- WHAT TO PRODUCE:
Extract every line of the records below word for word, omitting the pictures.

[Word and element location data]
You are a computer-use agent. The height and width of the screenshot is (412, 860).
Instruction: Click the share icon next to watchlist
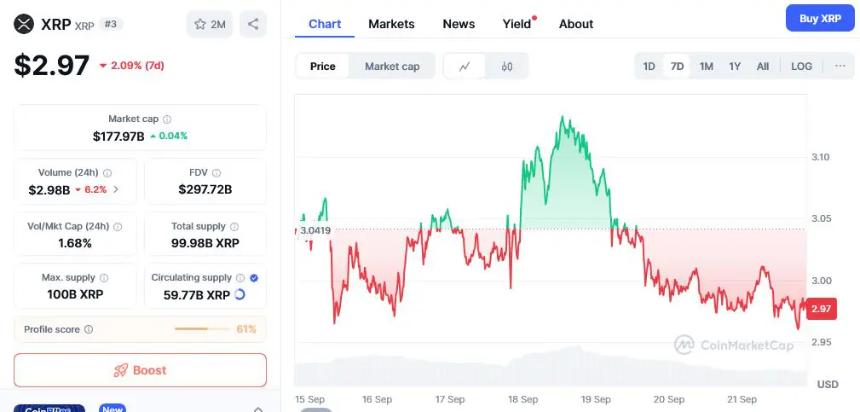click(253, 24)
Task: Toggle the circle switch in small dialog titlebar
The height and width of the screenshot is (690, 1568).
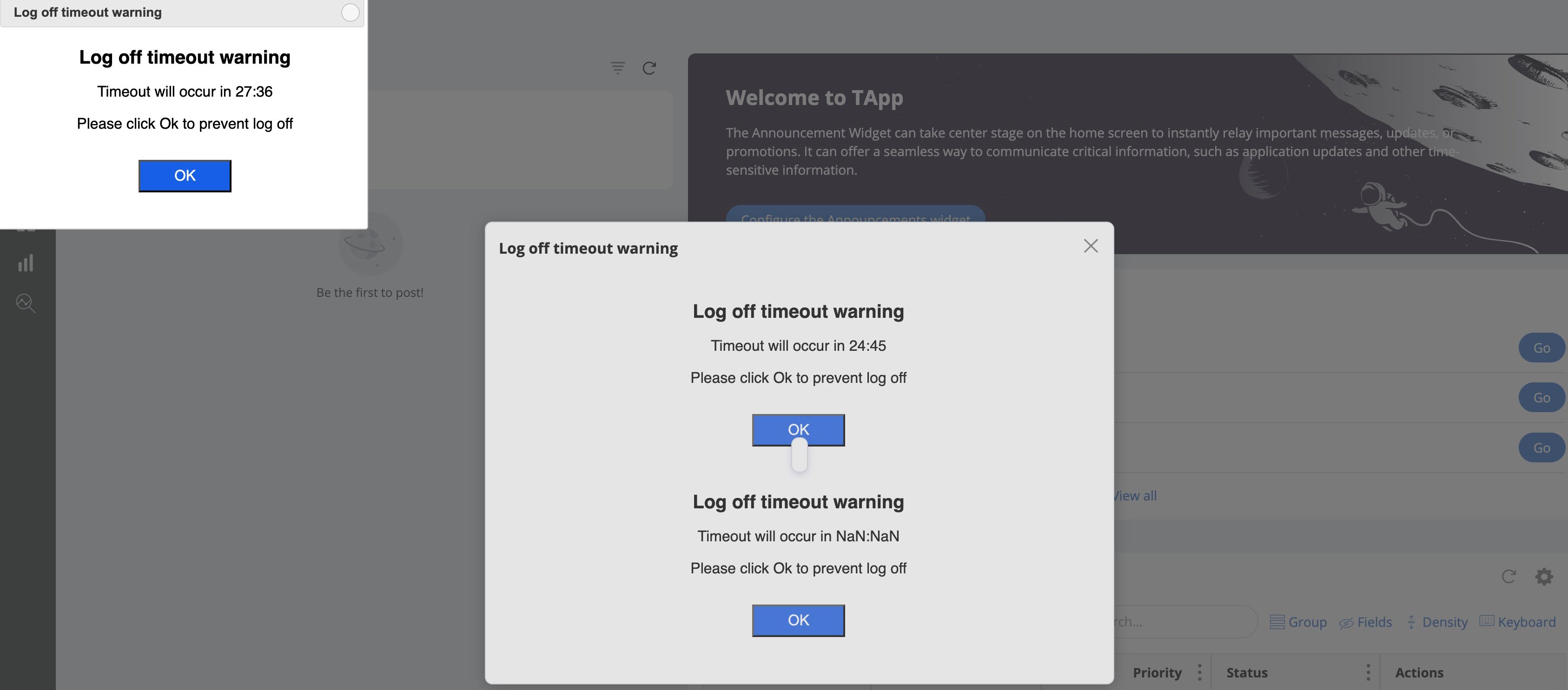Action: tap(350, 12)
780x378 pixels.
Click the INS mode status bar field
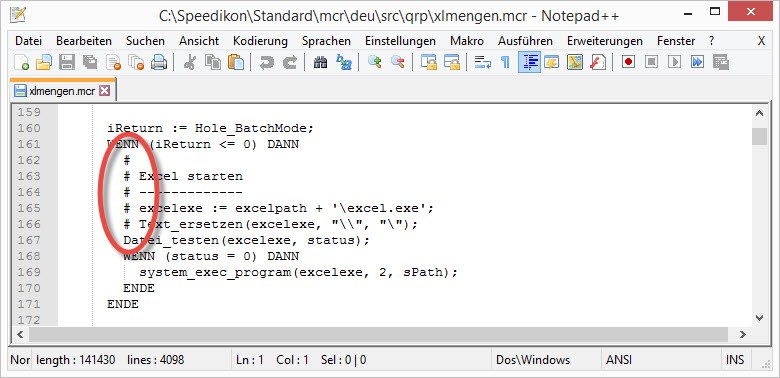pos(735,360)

- ANSWER FOR THE TASK:
You are a computer-use agent. The height and width of the screenshot is (412, 860).
Instruction: Click the share icon next to watchlist
click(253, 24)
Task: Toggle the circle switch in small dialog titlebar
The height and width of the screenshot is (690, 1568).
Action: tap(350, 12)
780x378 pixels.
Click the INS mode status bar field
pos(735,360)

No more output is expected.